Das Projekt soll russlanddeutschen Zuwanderern helfen, in den evangelischen Kirchengemeinden Halt und Heimat zu finden, so wie es einst in der alten Heimat war. Schon unter den ersten deutschen Kolonisten an der Wolga und in anderen Regionen Russlands im 18. und 19. Jahrhundert waren die evangelischen Ansiedlungen in der Mehrheit. Zwar brachten die Nachkommen jener Auswanderer, die im 20. Jahrhundert als Aussiedler aus der ehemaligen Sowjetunion kamen, ein viel weniger ausgeprägtes Interesse an der Kirche mit. „Auch die deutschen Sprachkenntnisse waren geringer, denn viele hatten nie aktiv Deutsch gesprochen, weil schon Eltern und Großeltern vom strikten Verbot der deutschen Sprache in den Jahren nach 1945 geprägt waren. Trotz meist nur unklarer Vorstellungen vom Christentum meldeten sie sich jedoch bei der Einreise als evangelisch“, sagt Rainer Oechslen.
Frau Arnold will Anregungen geben, um dann die Initiative den Zuwanderern selbst zu überlassen und so mehr Gemeindemitglieder aus der Reserve zu locken: Dabei soll sich keiner als abgelehnt fühlen, weil er die Sprache nicht versteht. Erste Veranstaltungen im Rahmen des Projektes haben schon stattgefunden, und ein kleiner Kreis von ehrenamtlichen Helfern hat sich bereits gebildet. Den Auftakt gab „Weihnachten in der Heimat“ am vierten Advent in deutscher und russischer Sprache.
Die Mathematik-Nachhilfe funktioniert bereits und russlanddeutsche Musiker tragen zur Gestaltung kirchlicher Feste bei.
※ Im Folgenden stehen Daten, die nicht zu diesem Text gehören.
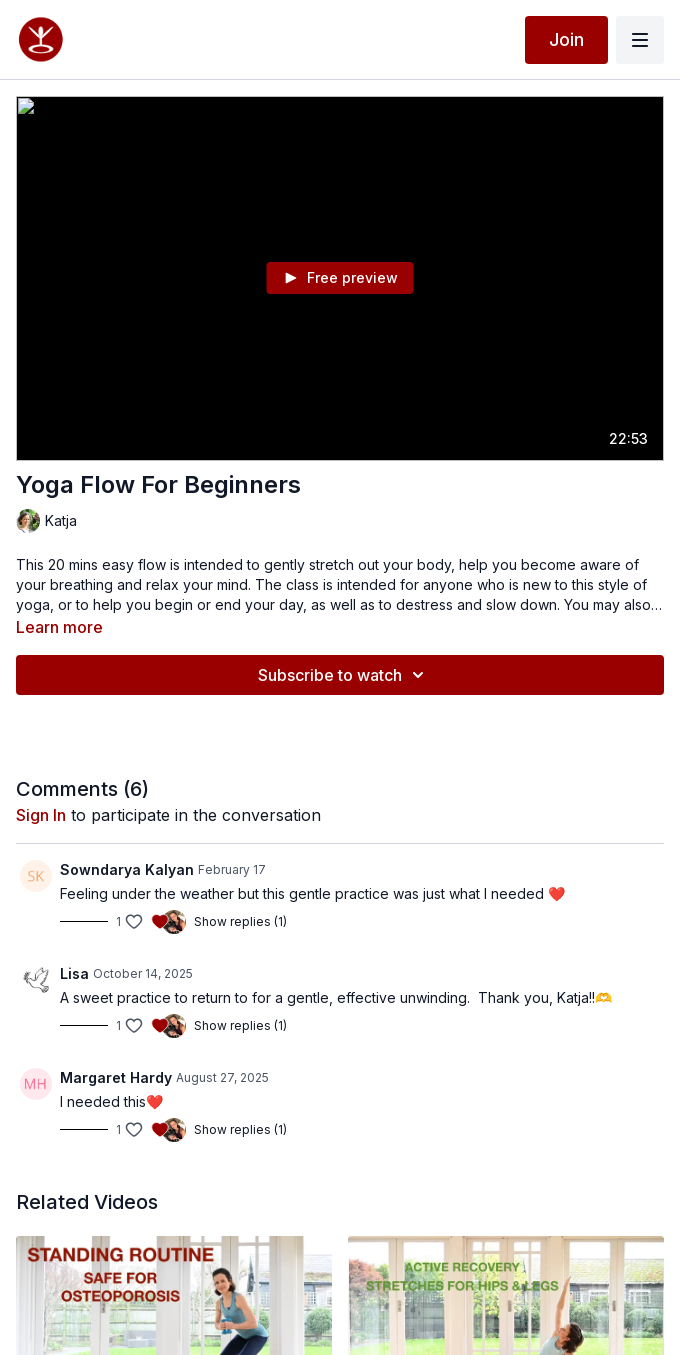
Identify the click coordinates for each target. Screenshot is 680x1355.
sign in (41, 815)
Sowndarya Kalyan (127, 869)
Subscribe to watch (344, 675)
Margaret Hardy (116, 1077)
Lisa (74, 973)
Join (566, 39)
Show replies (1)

Zum 21. Januar lädt die Gemeinde der Kreuzkirche russlanddeutsche Zuwanderer und andere Interessierte ein, über die Worte der Bibel nachzudenken und einen spannenden Kulturaustausch mitzugestalten. Im Frühjahr beginnt die musikalische Früherziehung in den kircheneigenen Kindergärten. Auch ein deutsch-russischer Musik- und Literaturkreis sowie das Projekt „Lebensgeschichten der Zuwanderer / Interviews“, die später in eine Publikation einfließen sollen, sind geplant.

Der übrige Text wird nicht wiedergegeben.